Toko Komiya is a forty-two-year-old housewife with a student daughter Yuki; her (older) husband has been sent abroad for six months for work and she’s at a loose end, so she decides to take a part-time job at a fast food restaurant. Her co-workers in the kitchen are also forty-something women but the rest of the staff are much younger (and male), causing Yuki to issue some barbed warnings. “Nobody’s looking at anyone our age, anyway” she tells Yuki; she’s been thinking back to when she was Yuki’s age. I miss… the feeling of being a flower bursting forth in its first bloom. And then, for some reason, she remembers a middle-school friend, one Sawako Honna, saying, “I wanna die when I’m fifty-five.” She was so funny. Memories of Sawako give Toko the motivation to write to her friend after so long and ask to meet up.
Meanwhile, Sawako struggles on, developing more annoying health issues. (Is it ‘frozen shoulder forties’? Or just accumulated stress?) One day she bumps into the man from Iwada Entertainment, Tomoyuki Arioka, and he asks her to a restaurant. Wondering what his motives might be, she accepts – and then is blindsided when he presents her with a list of his collection of film-related items, asking her if there are any titles she’d like to have. He then reveals that he has terminal cancer. Sawako bursts into tears. This was the last thing she’d imagined – and she apologises profusely. But Arioka seems serene and accepting about his diagnosis, although determined to pursue a personal project he’s long dreamed about: making a film.
And then Sawako – very belatedly – opens Toko’s letter. Is it too late to meet up? Is it even a good idea? And how will it go after so many years have passed?
Don’t be deceived by the pretty flower-filled pastel cover art; Sumako Kari’s depiction of Sawako’s experiencing ‘the change’ is not presented through rose-tinted spectacles. It’s also not lacking in little touches of humour (Yuki, Toko’s daughter, has a good line in parent-baiting, even though the mother-daughter relationship is believably and almost affectionately depicted). Even though Sawako and Toko’s experiences will resonate with women of a certain age (and then some!) it’s an engaging and at times thought-provoking read with a much wider appeal. Having said that, it’s so great to have a series based on the everyday lives of women who aren’t in their twenties and one that presents the characters in a realistic, relatable way. Sumako Kari has had a long career as a mangaka, creating many josei and Boys’ Love titles; some of her BL titles in English are available on futekiya, including Lying Devil and All That Pierces the Heart. Her art style is instantly recognizable and quite minimal; given her long experience, she’s able to conjure an emotion in a character’s face with just a few strokes of the pen – and she knows how to tell a story very effectively in graphic terms.

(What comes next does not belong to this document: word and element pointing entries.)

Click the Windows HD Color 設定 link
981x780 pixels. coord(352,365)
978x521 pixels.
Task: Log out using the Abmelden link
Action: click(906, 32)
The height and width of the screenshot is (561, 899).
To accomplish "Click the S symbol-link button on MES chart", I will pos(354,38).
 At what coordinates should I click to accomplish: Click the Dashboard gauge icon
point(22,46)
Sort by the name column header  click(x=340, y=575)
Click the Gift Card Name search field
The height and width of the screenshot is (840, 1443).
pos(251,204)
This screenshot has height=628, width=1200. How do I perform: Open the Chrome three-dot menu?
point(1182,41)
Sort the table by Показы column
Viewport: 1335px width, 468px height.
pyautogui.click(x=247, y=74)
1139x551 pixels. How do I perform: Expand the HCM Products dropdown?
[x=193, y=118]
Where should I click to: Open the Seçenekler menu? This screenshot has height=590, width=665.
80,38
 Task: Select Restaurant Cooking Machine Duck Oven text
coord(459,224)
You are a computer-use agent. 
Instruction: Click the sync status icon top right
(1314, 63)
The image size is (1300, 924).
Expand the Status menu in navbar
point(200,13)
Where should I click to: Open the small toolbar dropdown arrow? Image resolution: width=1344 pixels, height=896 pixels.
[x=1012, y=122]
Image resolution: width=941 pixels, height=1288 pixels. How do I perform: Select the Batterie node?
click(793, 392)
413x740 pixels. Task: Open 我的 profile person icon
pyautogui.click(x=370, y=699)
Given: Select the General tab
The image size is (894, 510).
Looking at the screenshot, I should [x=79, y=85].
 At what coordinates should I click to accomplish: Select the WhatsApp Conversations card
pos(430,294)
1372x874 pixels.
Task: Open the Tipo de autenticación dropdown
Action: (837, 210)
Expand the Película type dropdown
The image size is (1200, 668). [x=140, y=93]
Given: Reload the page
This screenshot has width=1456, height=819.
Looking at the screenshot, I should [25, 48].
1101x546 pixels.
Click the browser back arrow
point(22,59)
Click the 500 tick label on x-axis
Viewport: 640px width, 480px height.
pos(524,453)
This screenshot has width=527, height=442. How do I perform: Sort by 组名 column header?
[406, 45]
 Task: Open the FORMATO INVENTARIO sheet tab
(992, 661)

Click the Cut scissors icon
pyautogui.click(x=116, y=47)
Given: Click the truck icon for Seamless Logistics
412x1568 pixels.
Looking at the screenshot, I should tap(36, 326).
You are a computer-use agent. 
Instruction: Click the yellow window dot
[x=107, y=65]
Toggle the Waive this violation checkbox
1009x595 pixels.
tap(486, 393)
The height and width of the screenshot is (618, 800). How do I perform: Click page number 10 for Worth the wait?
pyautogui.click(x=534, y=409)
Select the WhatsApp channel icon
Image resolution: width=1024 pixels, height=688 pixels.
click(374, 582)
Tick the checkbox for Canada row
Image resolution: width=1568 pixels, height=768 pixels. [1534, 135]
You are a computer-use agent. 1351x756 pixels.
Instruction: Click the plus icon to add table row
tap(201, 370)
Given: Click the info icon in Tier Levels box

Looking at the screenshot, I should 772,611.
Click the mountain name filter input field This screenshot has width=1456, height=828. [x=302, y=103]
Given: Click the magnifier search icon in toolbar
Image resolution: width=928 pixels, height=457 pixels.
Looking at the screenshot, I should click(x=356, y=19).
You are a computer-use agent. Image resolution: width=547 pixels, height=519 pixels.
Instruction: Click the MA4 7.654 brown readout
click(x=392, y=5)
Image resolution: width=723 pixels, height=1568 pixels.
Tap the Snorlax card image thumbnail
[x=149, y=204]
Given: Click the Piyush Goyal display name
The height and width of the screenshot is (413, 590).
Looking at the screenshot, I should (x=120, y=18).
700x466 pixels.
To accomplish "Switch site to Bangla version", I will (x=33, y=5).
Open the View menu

The translation for Tokyopop flows well and is by David Bove; second volume (of four) is already available in digital, with the paperback to follow in April. There’s a nicely self-deprecating Bonus page from the mangaka, showing us that she knows rather more than she’d like to about shoulder problems (I can relate!).
Even though Since I Could Die Tomorrow has a forty-something woman as its protagonist (and why not!), this manga has much to say about growing older and the meaning of life – but not in a heavy or depressing way; it’s surprisingly life-enhancing! It was the winner of the 23rd Japan Media Arts Festival Excellence Award, and nominated for the 2020 Manga Taisho Award. Whole-heartedly recommended – and not just to forty-somethings.
Our review copy was provided by the publisher Tokyopop.